The company's leaders told him they felt their all-day meetings were a time suck. So Balzac set about replacing the meetings with other forms of communication. He was then asked, "Why are you getting rid of the meetings?"

"Because you hate them," Balzac replied.

"But they work!" came the response.

The company's culture was so entrenched, Balzac realized, that even traditions that were unnecessary and unpopular couldn't be removed without trauma. "I learned to back off a little," he says. He instituted changes more gradually. And he gave management ample opportunity to try doing things the old way and confirm that it wasn't working before introducing a change.

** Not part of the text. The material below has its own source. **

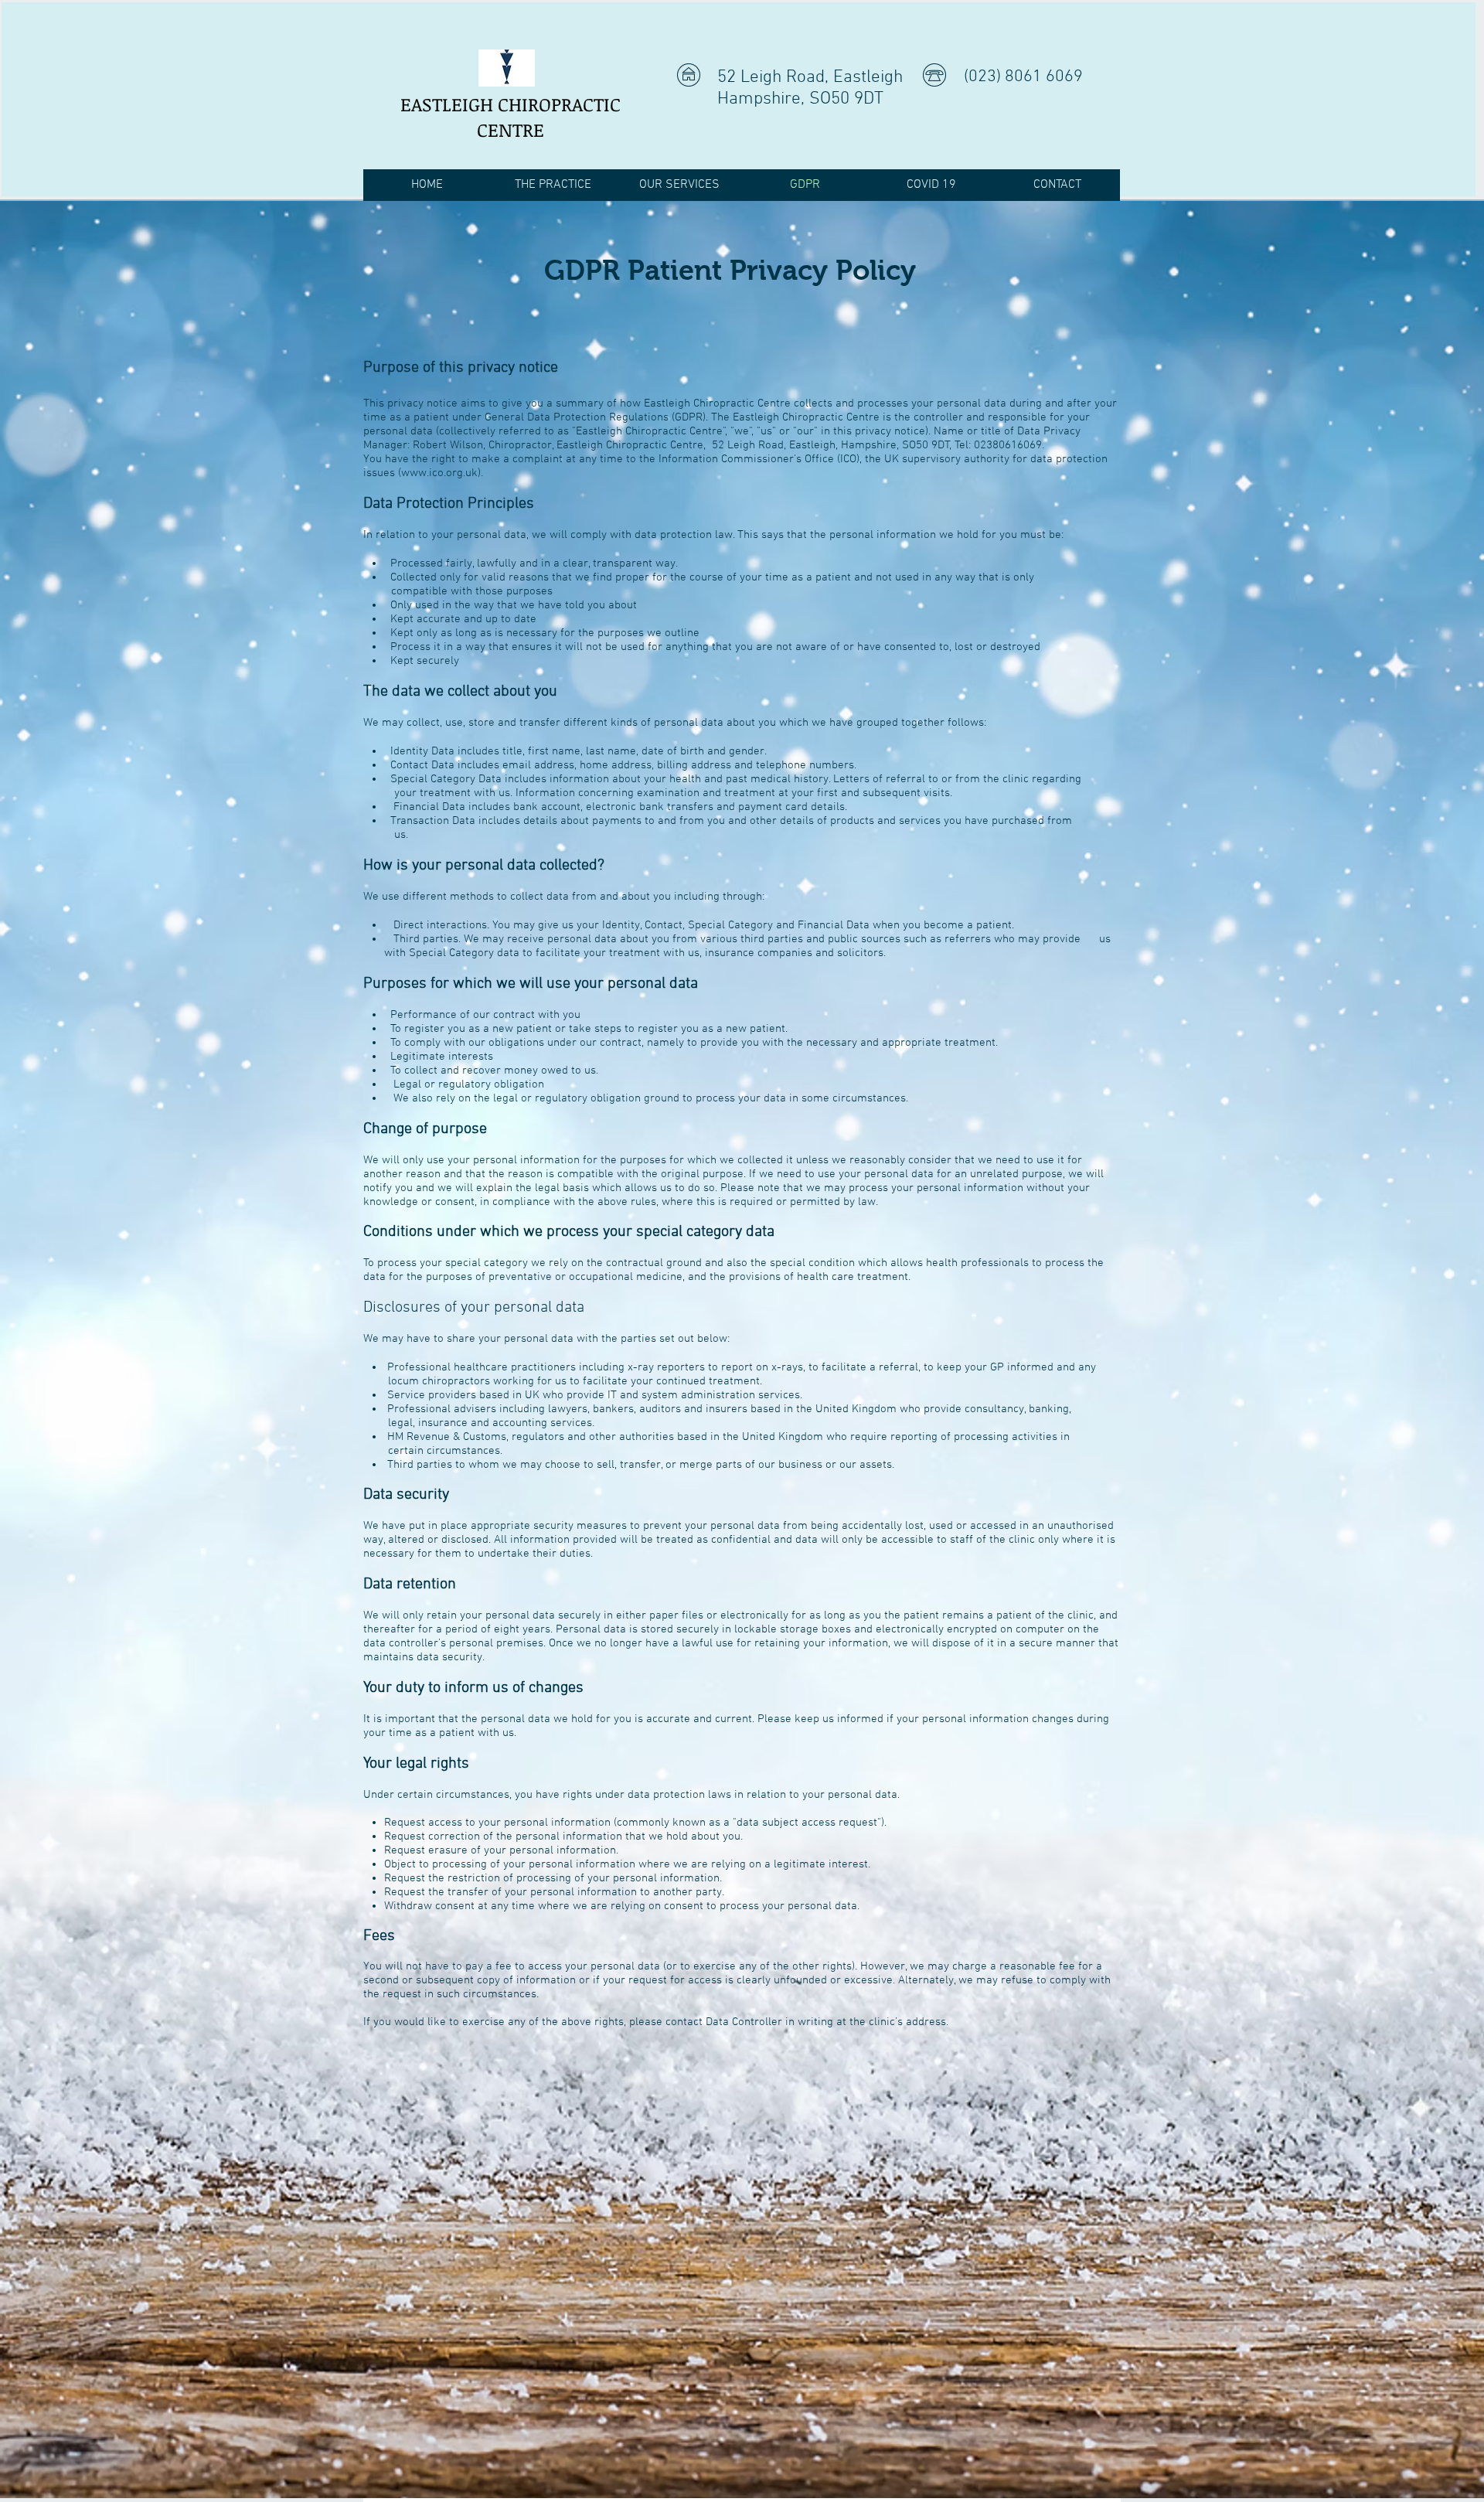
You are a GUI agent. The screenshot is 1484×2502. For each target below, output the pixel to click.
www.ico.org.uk (439, 473)
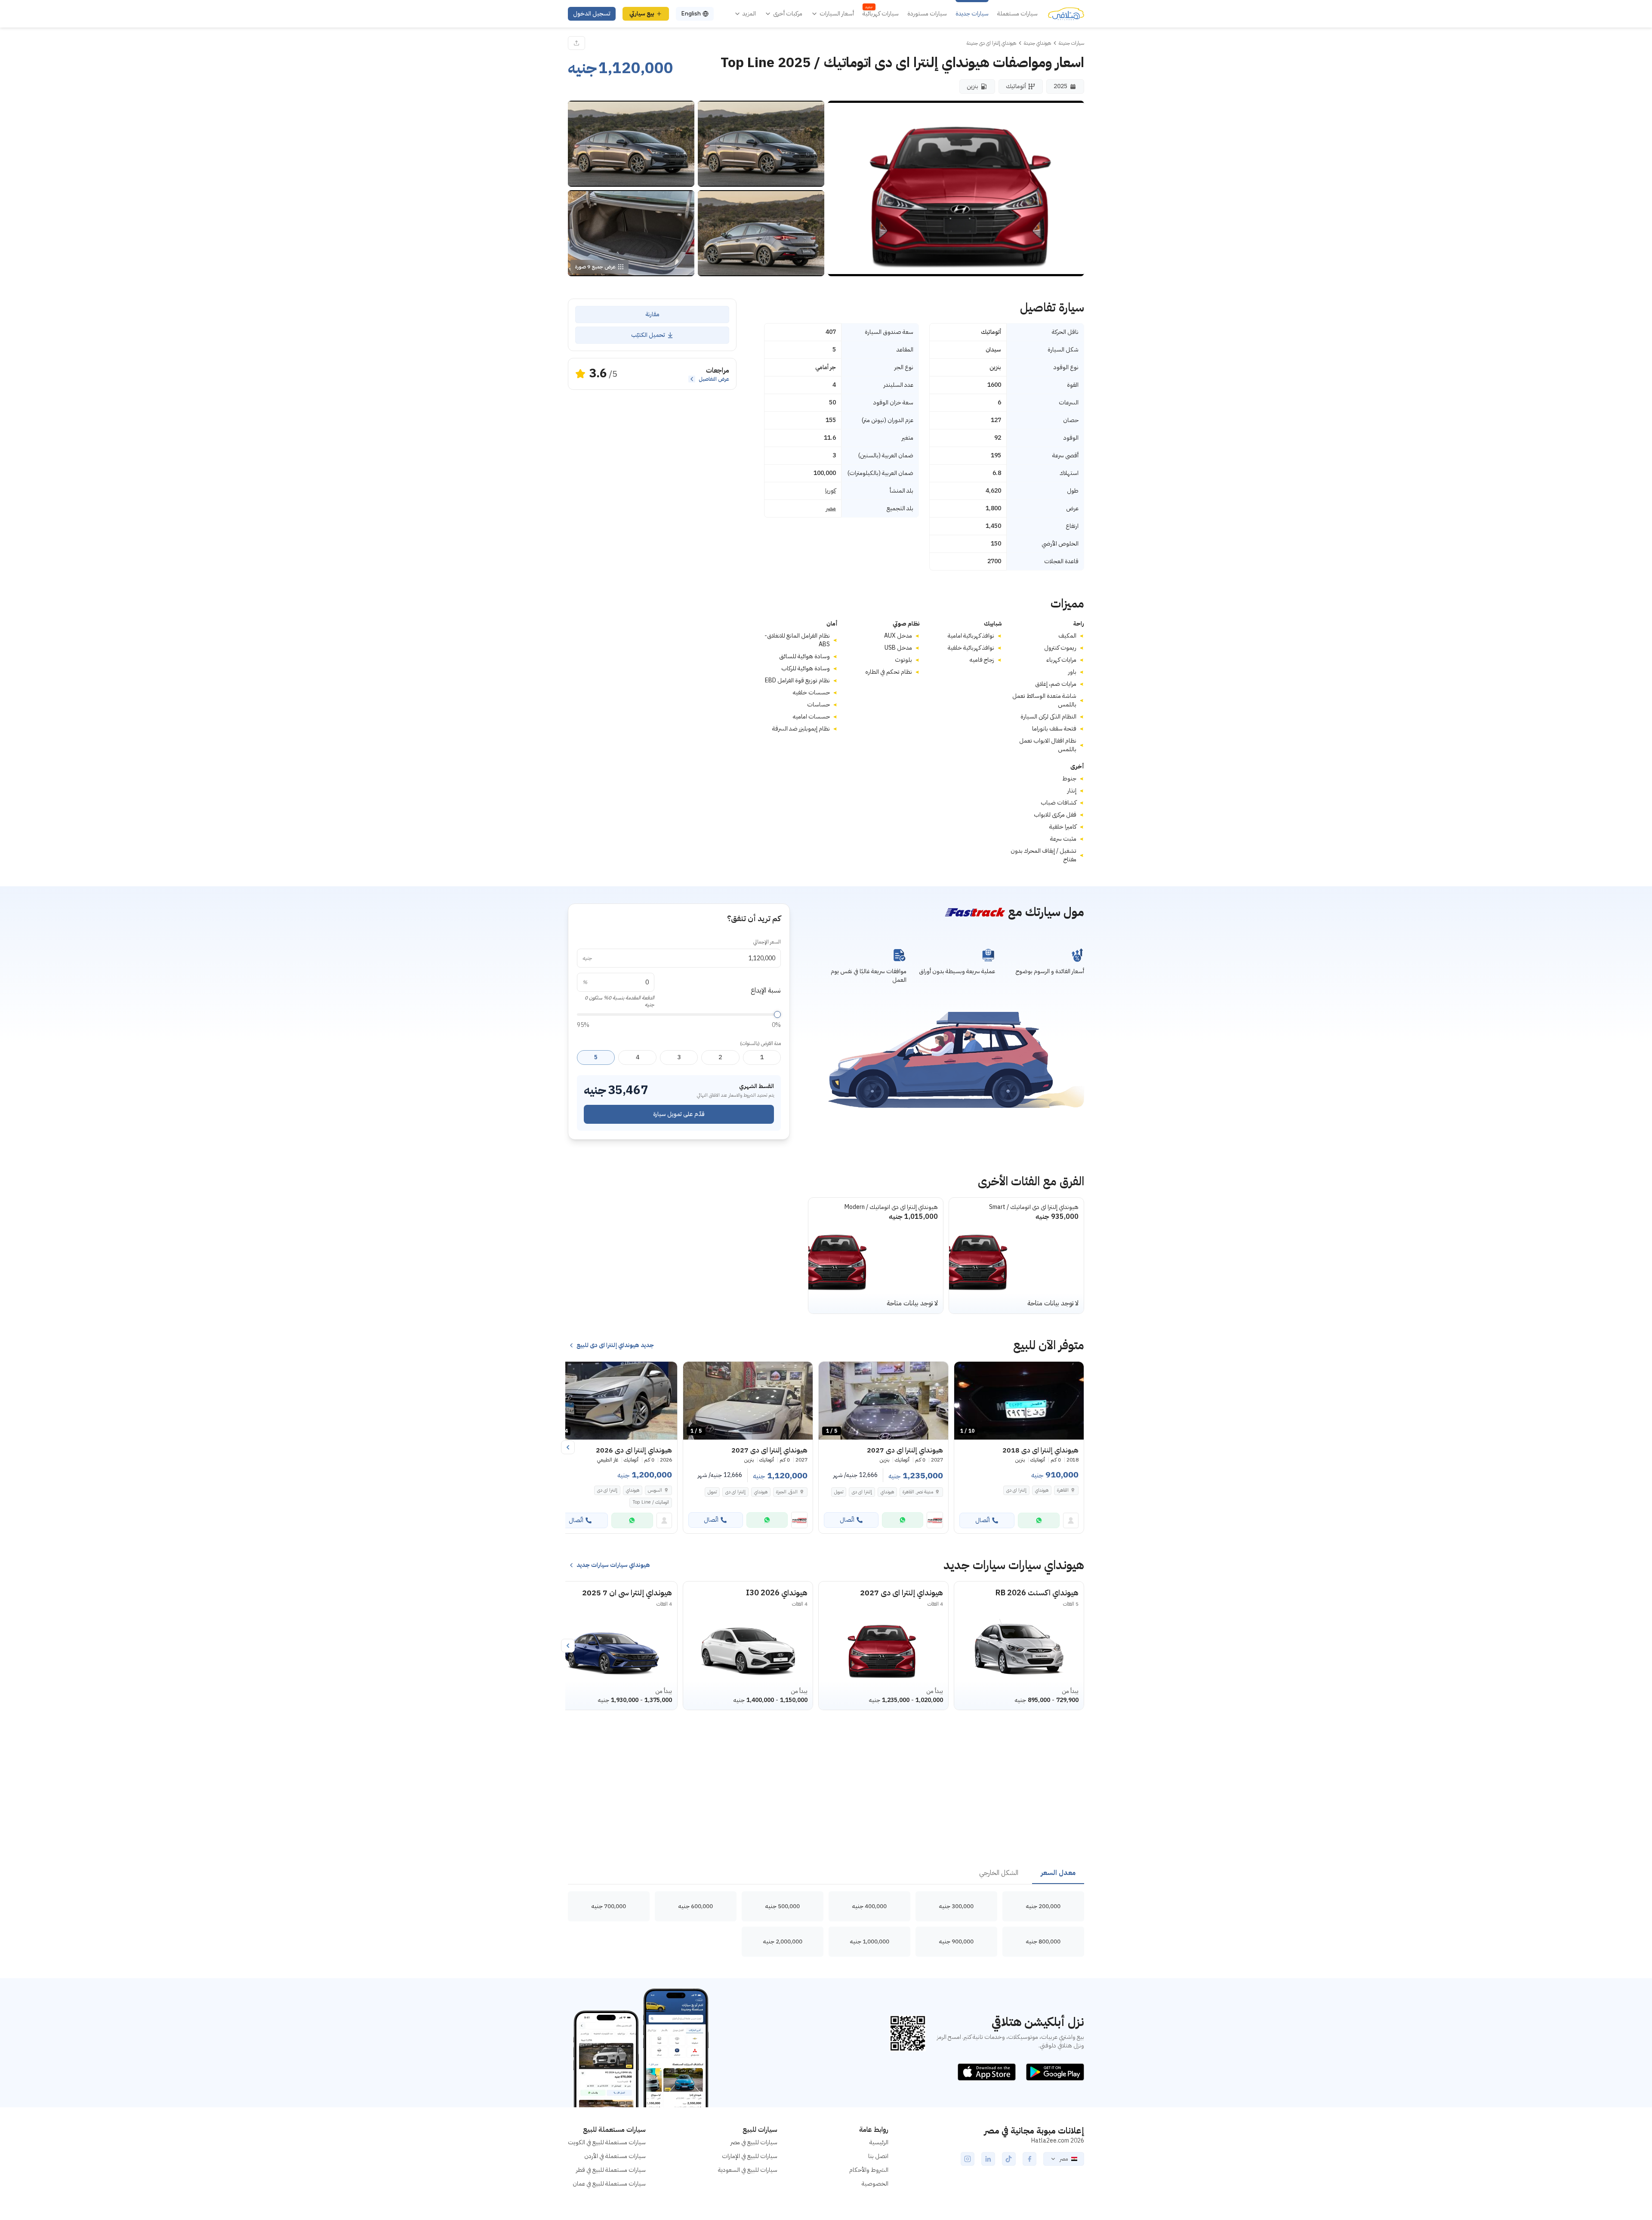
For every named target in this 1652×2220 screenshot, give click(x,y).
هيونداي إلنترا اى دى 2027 (901, 1592)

Balzac sees culture as something akin to the body's immune system: It accepts what it recognizes and rejects the unfamiliar, useful or not. "Think of Apple with John Sculley," he says. "The whole company acted like it had a bad case of the flu."

What Are Your Values?

In many cases, examining the culture will reveal the true values of the organization. At kCura, for example, the culture is "team-oriented and personal, and we don't have a lot of politics," says CIO Doug Caddell. A provider of e-discovery software, Chicago-based kCura has about 360 employees. It's been growing rapidly, and Caddell says the company's culture helps foster growth. "It's a competitive advantage," he says, "and we see that when we're recruiting: kCura is really a desired place to come to work."

Before joining kCura, Caddell was CIO at a big law firm, and he says there's a stark difference between the two employers' cultures. "The partners in the law firm are all owners of the business, and everyone thinks they're in charge," he explains.